**GIVEN RECORDS**
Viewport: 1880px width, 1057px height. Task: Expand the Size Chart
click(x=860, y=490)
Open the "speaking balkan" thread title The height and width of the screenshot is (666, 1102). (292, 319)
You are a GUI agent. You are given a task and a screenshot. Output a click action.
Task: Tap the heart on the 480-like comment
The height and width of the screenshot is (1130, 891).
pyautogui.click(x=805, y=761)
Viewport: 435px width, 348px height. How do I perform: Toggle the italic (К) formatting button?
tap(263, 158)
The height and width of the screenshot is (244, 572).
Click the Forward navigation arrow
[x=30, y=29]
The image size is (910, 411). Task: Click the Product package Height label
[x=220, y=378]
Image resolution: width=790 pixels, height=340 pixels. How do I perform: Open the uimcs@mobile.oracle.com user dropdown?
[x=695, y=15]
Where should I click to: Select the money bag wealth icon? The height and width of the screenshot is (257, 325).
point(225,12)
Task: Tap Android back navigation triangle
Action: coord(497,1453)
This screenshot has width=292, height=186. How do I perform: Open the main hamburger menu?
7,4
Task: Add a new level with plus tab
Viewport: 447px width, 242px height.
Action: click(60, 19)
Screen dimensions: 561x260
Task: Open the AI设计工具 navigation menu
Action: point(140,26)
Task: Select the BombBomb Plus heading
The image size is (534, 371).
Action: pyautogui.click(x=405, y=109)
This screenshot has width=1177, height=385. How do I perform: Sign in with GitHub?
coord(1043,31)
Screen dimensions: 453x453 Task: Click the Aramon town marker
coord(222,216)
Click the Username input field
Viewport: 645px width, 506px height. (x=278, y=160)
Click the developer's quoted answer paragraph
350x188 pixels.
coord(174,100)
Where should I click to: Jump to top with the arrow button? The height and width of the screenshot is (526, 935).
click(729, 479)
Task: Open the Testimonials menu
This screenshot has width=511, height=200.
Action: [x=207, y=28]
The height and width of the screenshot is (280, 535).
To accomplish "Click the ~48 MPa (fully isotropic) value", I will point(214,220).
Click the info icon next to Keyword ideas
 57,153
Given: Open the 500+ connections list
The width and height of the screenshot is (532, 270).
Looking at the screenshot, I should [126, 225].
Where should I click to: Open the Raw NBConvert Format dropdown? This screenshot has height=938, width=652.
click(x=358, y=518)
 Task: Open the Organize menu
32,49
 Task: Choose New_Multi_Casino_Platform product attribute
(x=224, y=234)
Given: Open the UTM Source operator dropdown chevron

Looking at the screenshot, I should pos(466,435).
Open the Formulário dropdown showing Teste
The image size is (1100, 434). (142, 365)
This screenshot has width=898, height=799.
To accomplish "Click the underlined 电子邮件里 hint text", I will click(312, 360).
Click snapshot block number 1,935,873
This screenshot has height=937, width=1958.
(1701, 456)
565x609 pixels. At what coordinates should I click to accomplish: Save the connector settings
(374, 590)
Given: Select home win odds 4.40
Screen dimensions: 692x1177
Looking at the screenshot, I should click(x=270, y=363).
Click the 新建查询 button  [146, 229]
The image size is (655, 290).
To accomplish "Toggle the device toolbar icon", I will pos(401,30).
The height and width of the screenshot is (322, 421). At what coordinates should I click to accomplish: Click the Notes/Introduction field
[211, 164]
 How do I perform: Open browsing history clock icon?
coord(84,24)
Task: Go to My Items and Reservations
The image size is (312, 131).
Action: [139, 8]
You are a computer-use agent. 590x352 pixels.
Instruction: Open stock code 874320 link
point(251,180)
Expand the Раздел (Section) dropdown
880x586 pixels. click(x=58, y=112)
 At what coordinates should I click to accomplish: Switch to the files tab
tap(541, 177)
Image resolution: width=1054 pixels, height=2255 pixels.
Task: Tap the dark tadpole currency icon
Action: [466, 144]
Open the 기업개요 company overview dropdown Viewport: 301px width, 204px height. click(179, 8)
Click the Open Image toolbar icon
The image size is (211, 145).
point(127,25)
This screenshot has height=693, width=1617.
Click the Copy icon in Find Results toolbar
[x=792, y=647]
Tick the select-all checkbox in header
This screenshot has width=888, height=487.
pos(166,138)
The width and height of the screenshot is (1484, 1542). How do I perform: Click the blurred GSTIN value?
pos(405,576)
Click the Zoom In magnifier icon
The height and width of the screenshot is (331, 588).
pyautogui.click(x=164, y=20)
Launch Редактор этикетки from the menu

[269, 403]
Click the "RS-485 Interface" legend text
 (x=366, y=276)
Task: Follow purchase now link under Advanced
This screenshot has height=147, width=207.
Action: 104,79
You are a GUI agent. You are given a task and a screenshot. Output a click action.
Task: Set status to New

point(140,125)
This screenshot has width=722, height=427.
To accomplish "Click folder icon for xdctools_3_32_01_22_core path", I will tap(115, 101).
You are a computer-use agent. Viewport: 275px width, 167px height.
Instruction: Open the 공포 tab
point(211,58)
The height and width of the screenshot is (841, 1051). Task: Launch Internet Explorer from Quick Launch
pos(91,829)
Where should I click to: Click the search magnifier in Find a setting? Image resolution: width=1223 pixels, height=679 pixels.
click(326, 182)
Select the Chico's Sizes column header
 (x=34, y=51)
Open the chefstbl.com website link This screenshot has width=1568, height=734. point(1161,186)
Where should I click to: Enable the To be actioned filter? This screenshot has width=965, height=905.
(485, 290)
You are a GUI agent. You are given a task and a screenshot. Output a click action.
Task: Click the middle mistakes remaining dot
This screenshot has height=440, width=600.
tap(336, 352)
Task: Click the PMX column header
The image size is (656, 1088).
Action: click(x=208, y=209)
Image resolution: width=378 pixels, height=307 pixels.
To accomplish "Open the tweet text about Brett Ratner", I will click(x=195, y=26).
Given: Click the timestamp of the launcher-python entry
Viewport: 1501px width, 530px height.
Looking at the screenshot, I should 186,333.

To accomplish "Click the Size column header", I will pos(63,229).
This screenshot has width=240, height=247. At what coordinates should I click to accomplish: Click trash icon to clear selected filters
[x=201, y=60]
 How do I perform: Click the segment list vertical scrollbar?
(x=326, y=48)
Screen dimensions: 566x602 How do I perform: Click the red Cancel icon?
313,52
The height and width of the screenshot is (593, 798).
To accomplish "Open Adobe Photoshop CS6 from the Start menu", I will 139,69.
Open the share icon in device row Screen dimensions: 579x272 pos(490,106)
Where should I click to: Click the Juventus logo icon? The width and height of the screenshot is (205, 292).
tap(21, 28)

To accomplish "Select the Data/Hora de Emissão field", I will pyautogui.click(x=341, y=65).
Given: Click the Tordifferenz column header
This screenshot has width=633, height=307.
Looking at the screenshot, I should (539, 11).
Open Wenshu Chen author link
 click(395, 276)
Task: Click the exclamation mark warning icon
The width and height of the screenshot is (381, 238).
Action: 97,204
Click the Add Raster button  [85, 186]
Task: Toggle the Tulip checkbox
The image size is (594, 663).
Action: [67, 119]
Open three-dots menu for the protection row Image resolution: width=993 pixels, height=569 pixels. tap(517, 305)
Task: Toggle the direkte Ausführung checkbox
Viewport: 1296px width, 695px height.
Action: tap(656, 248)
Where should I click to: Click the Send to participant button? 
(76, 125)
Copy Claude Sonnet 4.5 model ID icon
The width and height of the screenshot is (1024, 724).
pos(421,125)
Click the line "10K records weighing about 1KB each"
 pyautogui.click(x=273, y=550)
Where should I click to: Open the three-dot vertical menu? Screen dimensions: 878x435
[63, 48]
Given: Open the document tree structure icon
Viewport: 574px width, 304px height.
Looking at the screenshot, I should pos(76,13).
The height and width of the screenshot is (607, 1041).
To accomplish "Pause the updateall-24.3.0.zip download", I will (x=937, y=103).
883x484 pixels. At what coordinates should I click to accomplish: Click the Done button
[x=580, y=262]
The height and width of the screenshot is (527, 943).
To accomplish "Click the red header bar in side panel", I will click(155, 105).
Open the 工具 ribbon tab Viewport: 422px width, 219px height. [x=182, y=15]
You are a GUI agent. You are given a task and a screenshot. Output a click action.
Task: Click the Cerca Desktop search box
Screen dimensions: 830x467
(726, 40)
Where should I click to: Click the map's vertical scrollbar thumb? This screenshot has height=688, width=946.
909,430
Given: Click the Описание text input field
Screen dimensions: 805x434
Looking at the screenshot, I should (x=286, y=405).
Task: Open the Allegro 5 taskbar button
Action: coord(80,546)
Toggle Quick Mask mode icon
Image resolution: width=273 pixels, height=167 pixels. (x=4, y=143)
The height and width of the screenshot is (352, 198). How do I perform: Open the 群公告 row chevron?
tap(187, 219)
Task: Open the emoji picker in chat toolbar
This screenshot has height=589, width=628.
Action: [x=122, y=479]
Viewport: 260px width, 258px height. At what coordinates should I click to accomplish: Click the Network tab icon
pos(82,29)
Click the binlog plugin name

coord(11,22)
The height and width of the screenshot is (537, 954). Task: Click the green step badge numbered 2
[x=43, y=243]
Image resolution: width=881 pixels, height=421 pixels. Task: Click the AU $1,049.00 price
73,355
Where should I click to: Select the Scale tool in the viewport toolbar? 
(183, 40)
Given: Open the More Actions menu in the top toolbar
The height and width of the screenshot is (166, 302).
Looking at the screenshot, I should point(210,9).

**TASK OBJECTIVE**
Which lines of the data contain the string "computer"? Copy each of them.

**RESULT FOR THIS EXERCISE**
You are a computer-use agent. 590x352 pixels.
You are a computer-use agent. Viewport: 275px width, 167px height.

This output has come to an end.